(Pointing records for text and elements)
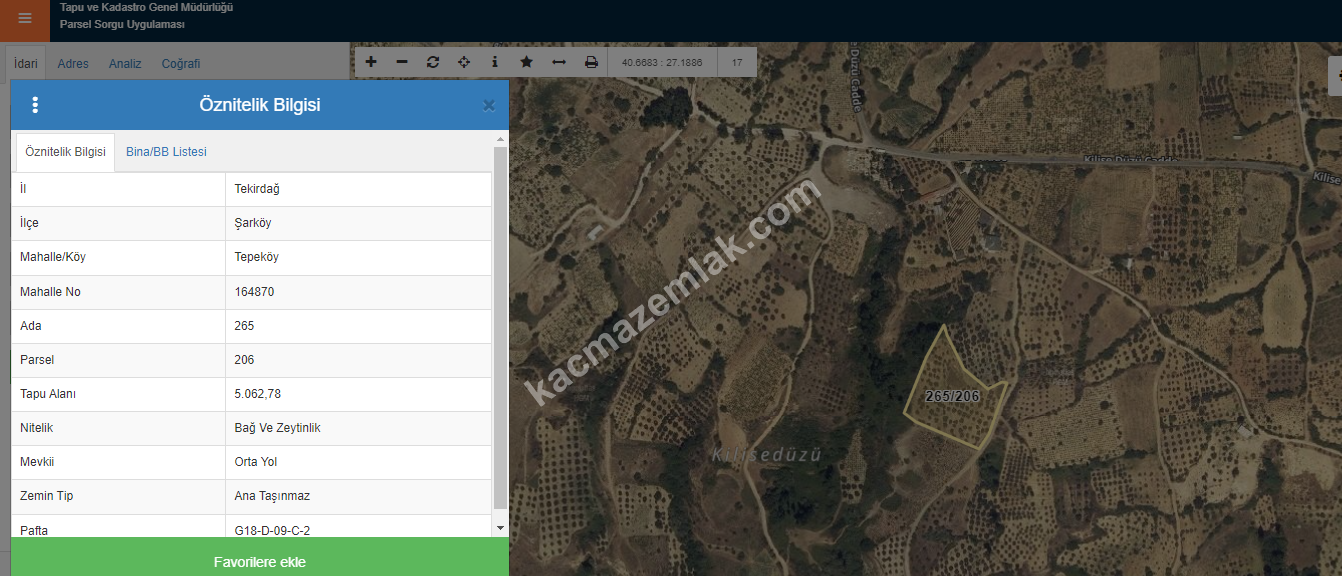Print the map with printer icon
This screenshot has width=1342, height=576.
coord(591,62)
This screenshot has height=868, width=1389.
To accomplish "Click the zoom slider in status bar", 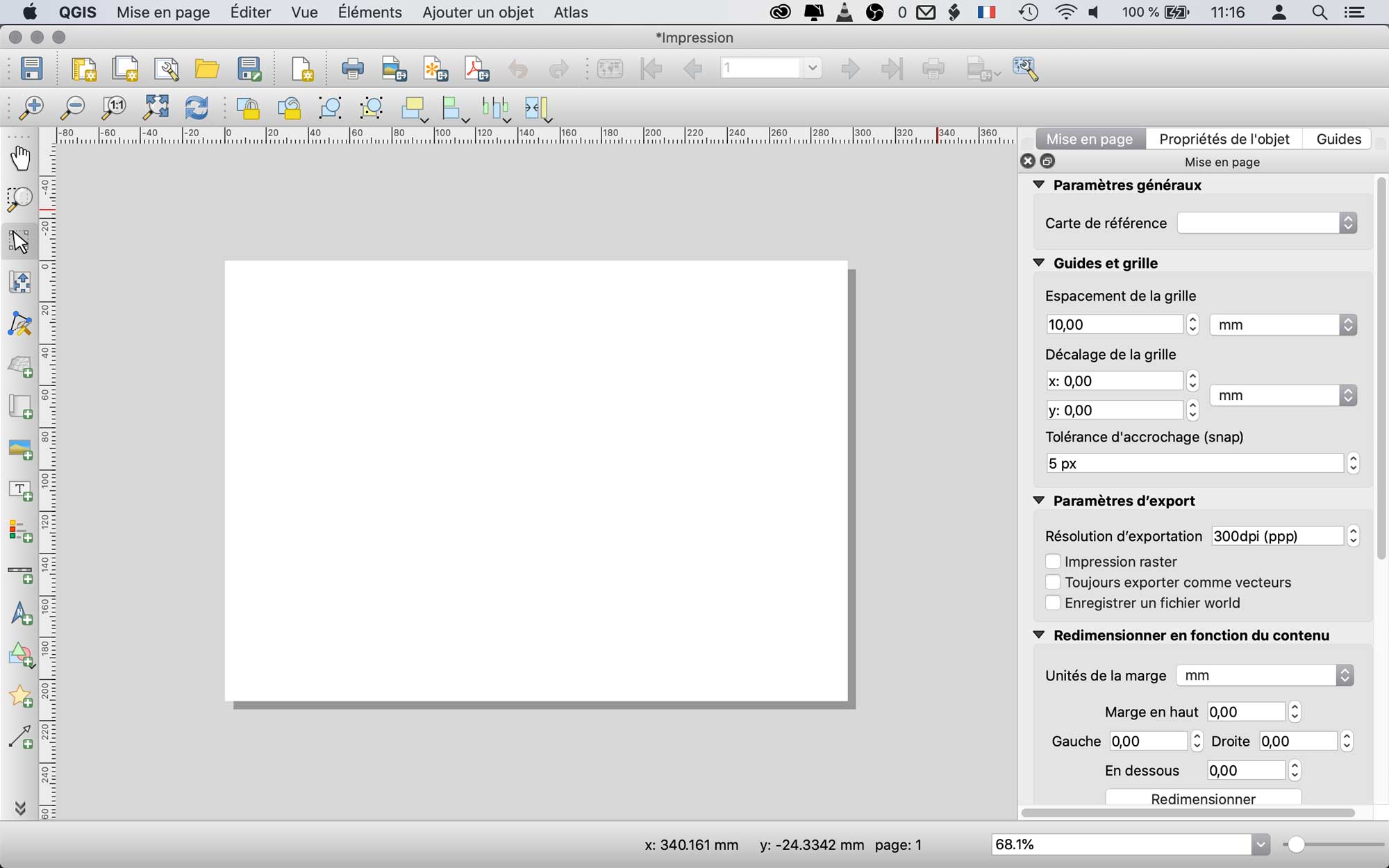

▶ [What this task involves]
Write out the material above word for word, line by line, leaving out the pictures.

▶ [Worked solution]
Print the map with printer icon
This screenshot has width=1342, height=576.
coord(591,62)
This screenshot has height=868, width=1389.
To accomplish "Click the zoom slider in status bar", 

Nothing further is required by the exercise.